STEP- OR EXPONENTIAL-DECAY TAPERS AFFECT ATHLETES SIMILARLY (QUESTIONABLE EXPERIMENTAL DESIGN)
Rial, C. (2013). The analysis of two different types of tapers on exercise performance. Medicine & Science in Sports & Exercise, 45(5), Supplement abstract number 2163.
This study compared the responses of heart rate, rating of perceived exertion, and maximal oxygen consumption during a graded maximal exercise test with a step- or an exponential-decay taper. Recreational runners volunteered and were randomly divided into two groups, the step- (N = 9) or exponential-decay (N = 11) group. Baseline VO2max was determined using the Bruce protocol. Ss trained for four weeks followed by a one-week taper. Maximal aerobic capacity was tested pre- and post-taper. During the exercise test, heart rate, rating of perceived exertion, and oxygen uptake data were gathered at each stage of the Bruce protocol.

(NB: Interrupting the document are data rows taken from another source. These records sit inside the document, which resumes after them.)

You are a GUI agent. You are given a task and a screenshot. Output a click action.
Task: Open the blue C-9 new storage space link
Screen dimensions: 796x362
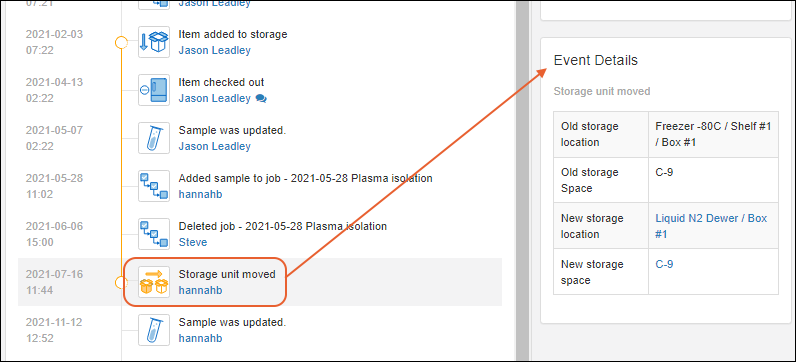664,264
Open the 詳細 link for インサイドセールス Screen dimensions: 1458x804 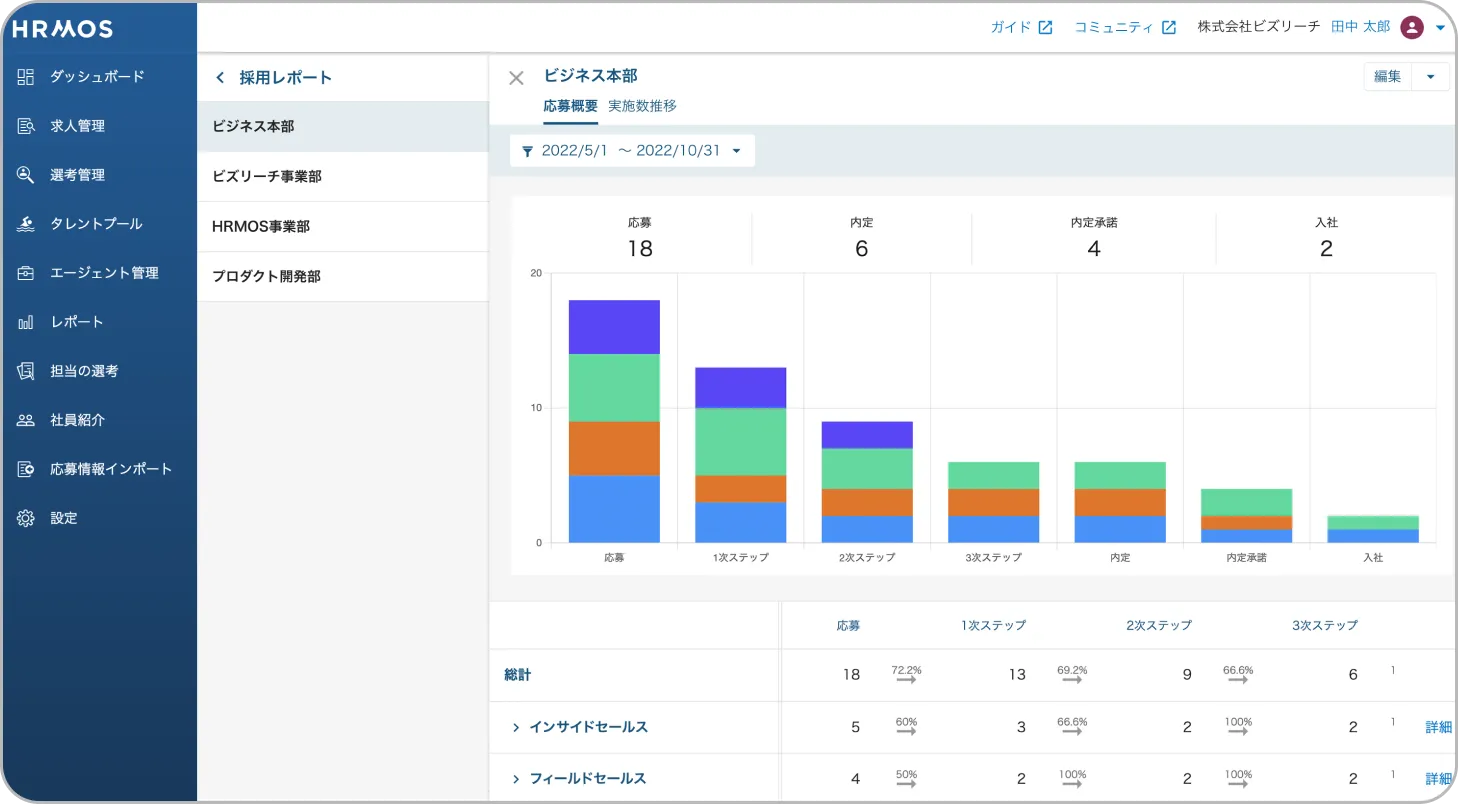[1437, 727]
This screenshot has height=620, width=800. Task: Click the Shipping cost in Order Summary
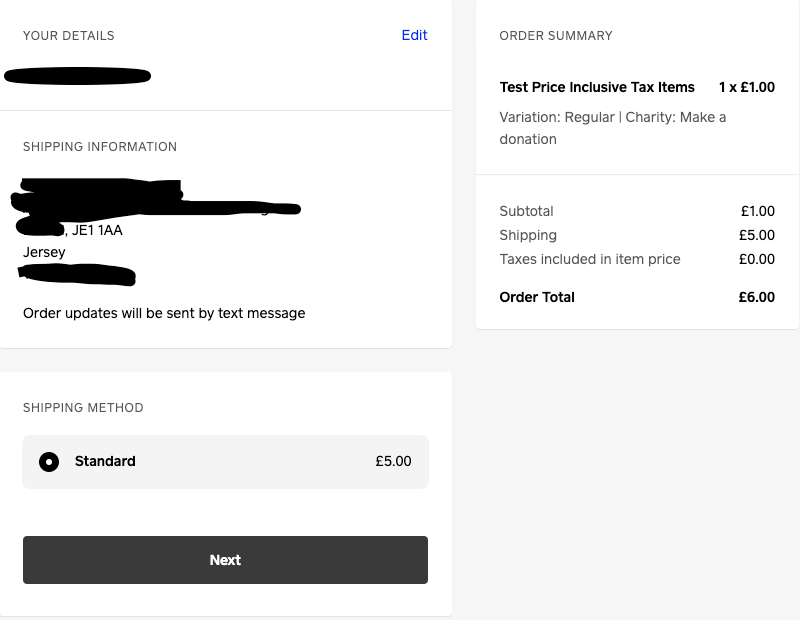757,235
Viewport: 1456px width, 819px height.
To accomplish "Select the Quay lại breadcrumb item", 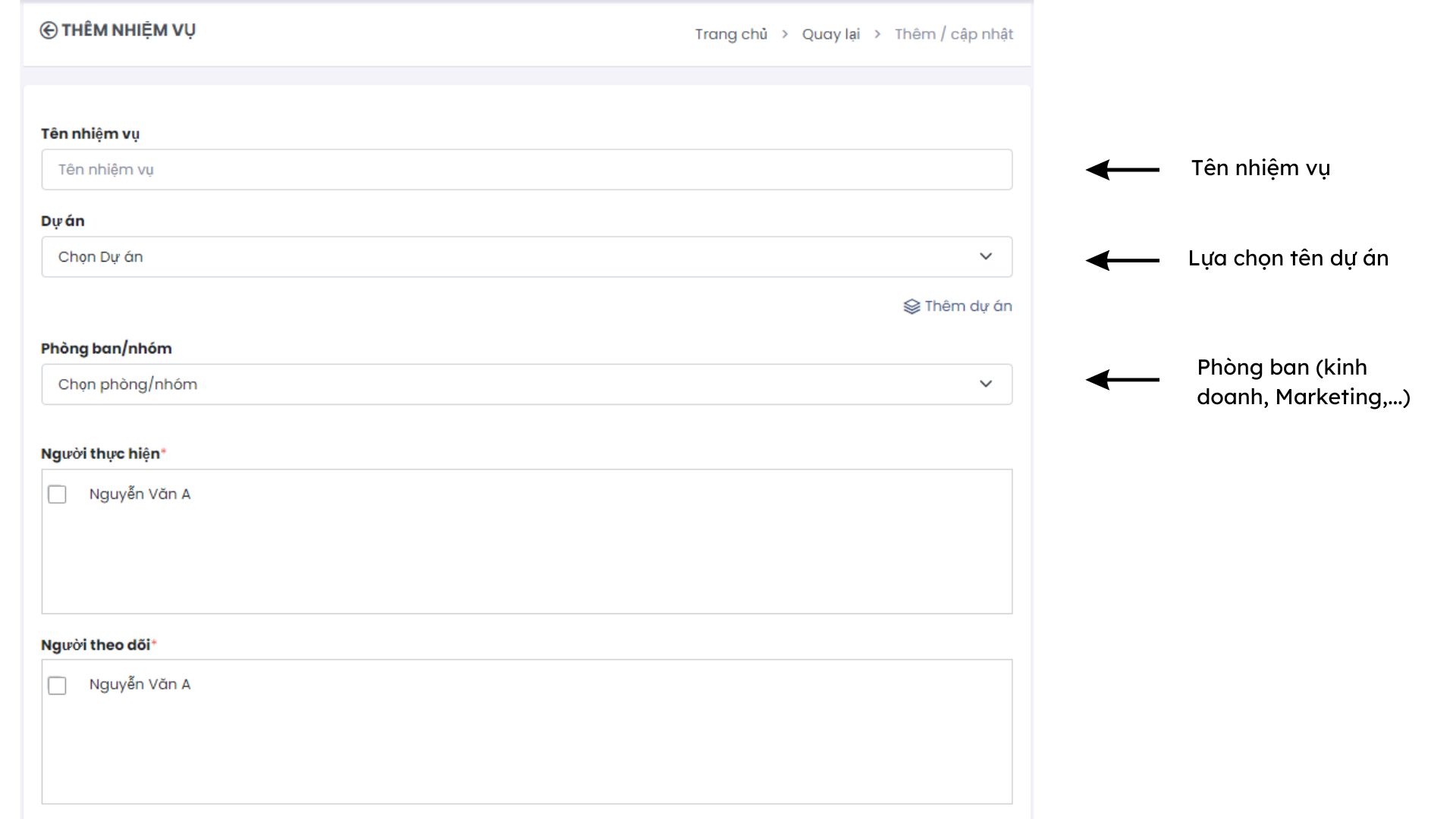I will click(x=830, y=34).
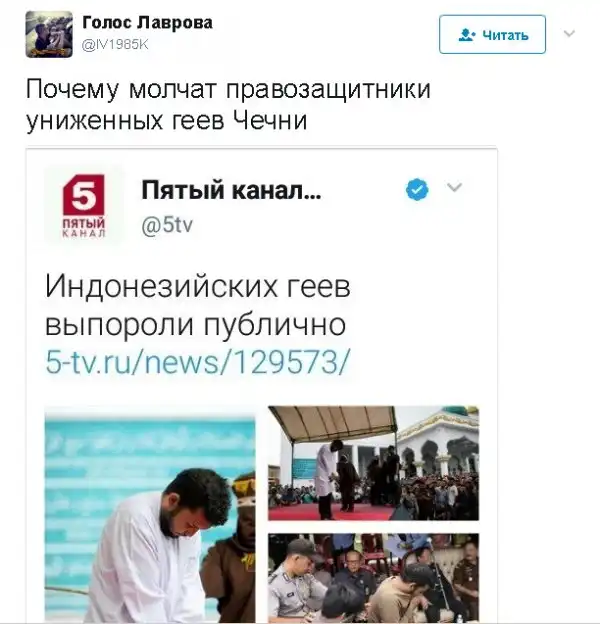Open the stage and crowd photo
Image resolution: width=600 pixels, height=624 pixels.
373,463
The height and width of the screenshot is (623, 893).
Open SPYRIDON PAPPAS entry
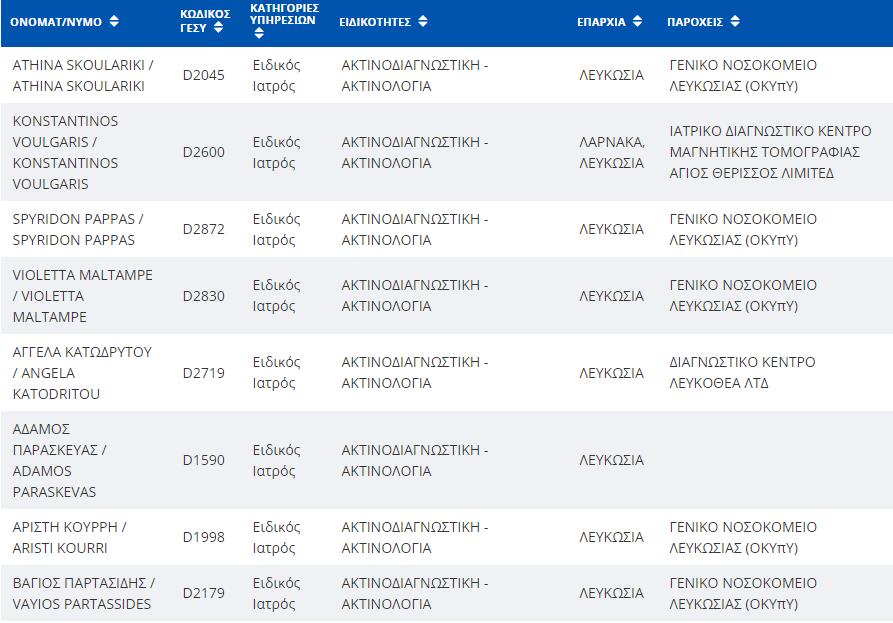pyautogui.click(x=78, y=229)

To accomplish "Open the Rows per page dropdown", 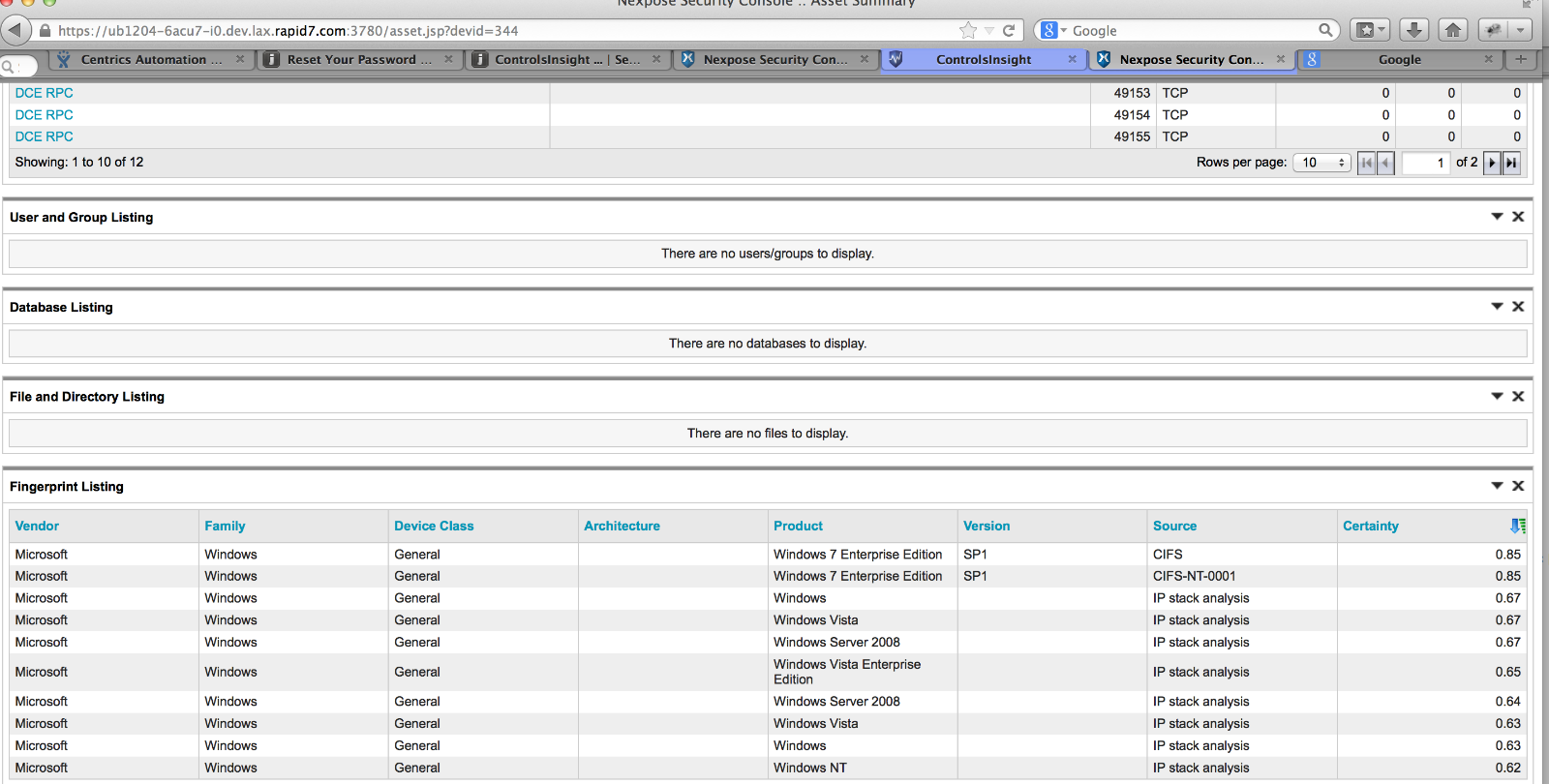I will point(1322,163).
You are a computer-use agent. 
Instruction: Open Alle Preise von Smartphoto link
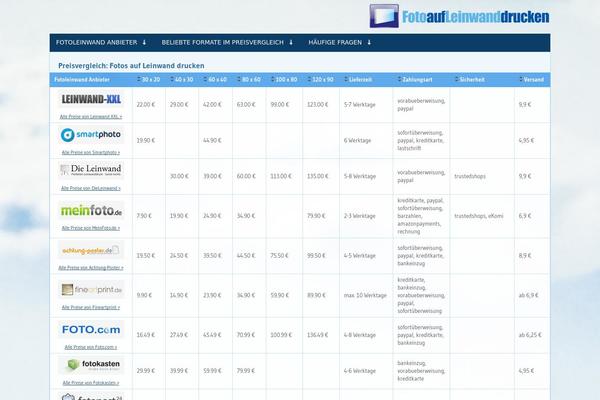(x=91, y=152)
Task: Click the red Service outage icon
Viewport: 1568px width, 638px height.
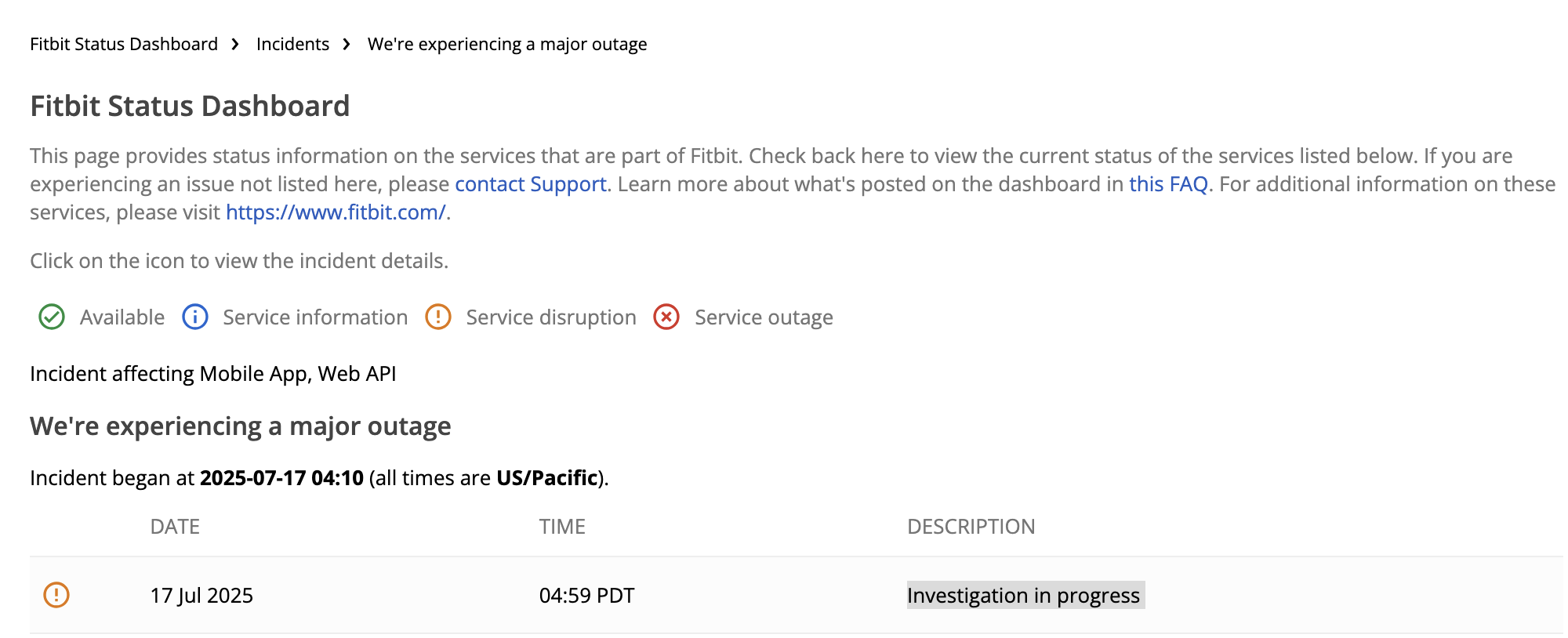Action: 666,317
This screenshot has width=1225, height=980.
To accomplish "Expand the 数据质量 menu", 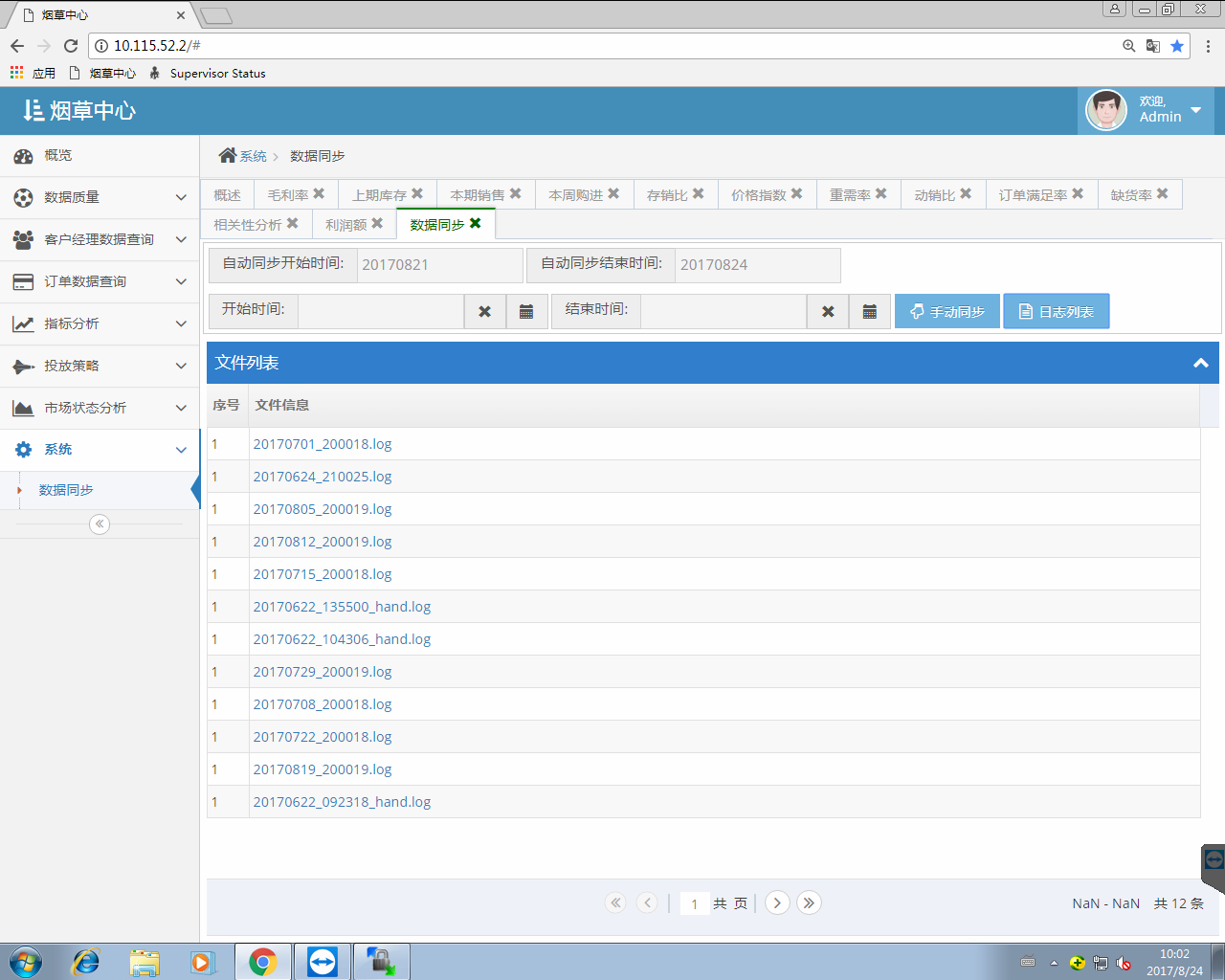I will tap(100, 197).

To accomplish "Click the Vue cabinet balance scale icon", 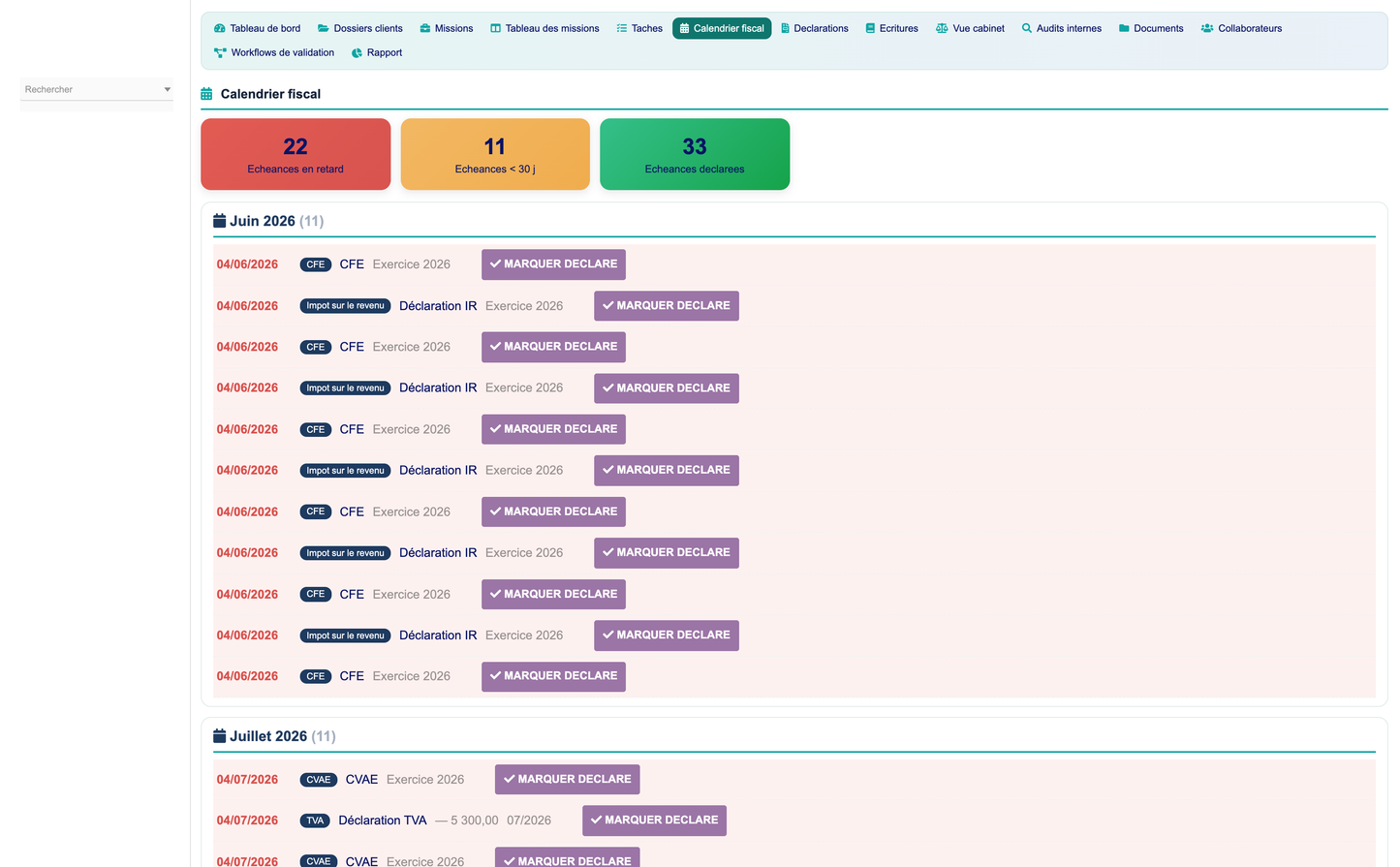I will [x=942, y=29].
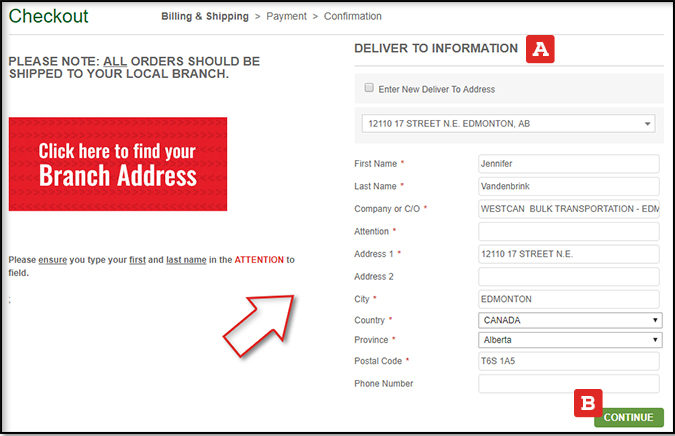The width and height of the screenshot is (675, 436).
Task: Edit the Postal Code field
Action: (569, 361)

The exponential-decay group had a significantly lower rating of perceived exertion compared to the step-taper group in stage 4 of the pre-test and in stage 2 of the post-test. The exponential-decay group had a significantly higher heart rate compared to the step-taper group in stages 1 and 2 of the pre-test respectively. There were no significant differences between the groups for VO2max between the pre-and post-test.
Implication. The exponential-decay taper lead to a decreased rating of perceived exertion after the taper. Neither taper resulted in maximal exercise performance differences.
This experiment was performed on one set of Ss. There was no control for training effects, group characteristics, or performance factors. A no-taper control group might have made the results of the investigation more meaningful. At best, this is an N of 1 which has no generalization properties.